▼▼▼
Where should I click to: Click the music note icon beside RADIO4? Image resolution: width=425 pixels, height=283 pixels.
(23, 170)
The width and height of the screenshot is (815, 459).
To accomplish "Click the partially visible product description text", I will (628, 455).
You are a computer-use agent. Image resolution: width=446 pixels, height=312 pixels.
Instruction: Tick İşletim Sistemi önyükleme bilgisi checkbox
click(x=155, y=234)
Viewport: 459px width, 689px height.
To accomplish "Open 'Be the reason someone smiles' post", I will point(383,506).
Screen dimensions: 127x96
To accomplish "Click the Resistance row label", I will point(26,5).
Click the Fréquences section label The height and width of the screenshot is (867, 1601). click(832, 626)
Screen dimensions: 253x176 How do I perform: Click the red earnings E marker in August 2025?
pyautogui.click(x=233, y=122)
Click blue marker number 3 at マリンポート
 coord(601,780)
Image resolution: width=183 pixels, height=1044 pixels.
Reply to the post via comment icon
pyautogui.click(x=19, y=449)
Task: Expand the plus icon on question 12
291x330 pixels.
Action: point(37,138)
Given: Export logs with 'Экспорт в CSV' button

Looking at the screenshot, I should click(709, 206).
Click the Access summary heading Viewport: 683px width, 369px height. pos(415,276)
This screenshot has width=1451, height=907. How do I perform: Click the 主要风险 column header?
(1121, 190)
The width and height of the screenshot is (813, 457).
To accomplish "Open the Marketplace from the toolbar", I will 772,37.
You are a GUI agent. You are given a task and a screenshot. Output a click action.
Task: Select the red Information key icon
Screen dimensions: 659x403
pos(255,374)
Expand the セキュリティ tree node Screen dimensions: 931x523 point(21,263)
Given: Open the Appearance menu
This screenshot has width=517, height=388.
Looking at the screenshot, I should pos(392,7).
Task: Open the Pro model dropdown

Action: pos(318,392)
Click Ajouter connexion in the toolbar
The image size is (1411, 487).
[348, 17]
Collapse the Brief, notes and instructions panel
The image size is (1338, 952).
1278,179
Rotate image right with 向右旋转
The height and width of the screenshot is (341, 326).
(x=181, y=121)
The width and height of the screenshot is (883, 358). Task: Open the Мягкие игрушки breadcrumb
▲▲▲
▸ WHAT NEEDS TO BE DONE
Every line in the data that includes the word "Expand" should be counted, and only the resulting number given.

▸ ANSWER TO THIS PROBLEM
2